**Material shown:**

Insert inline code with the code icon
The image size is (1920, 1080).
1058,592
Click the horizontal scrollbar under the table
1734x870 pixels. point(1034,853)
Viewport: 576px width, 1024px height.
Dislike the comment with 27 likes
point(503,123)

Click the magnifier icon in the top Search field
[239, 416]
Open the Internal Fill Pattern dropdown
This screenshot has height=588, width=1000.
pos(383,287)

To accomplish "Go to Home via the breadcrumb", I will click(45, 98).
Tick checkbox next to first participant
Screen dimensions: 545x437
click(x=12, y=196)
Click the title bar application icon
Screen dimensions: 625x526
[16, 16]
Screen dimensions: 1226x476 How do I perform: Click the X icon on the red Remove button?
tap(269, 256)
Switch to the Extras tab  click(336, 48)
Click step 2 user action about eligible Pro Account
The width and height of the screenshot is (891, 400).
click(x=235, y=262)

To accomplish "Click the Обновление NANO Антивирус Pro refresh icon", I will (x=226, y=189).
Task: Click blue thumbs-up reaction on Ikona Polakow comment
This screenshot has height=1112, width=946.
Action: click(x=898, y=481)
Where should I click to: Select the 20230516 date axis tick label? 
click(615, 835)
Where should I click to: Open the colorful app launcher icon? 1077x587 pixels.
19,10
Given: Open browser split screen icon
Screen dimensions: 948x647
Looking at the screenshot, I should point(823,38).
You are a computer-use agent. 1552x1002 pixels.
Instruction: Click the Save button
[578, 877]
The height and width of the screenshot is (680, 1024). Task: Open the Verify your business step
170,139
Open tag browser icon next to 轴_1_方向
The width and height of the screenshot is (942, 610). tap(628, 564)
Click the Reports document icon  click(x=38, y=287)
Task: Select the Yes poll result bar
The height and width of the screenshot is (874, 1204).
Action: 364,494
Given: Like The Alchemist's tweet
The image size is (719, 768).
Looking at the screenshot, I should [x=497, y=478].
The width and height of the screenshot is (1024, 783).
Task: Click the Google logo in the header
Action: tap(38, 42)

**Requirement:** Across the listing above, tally the lines that include "will". Only the total is wanted.

**Task output:** 2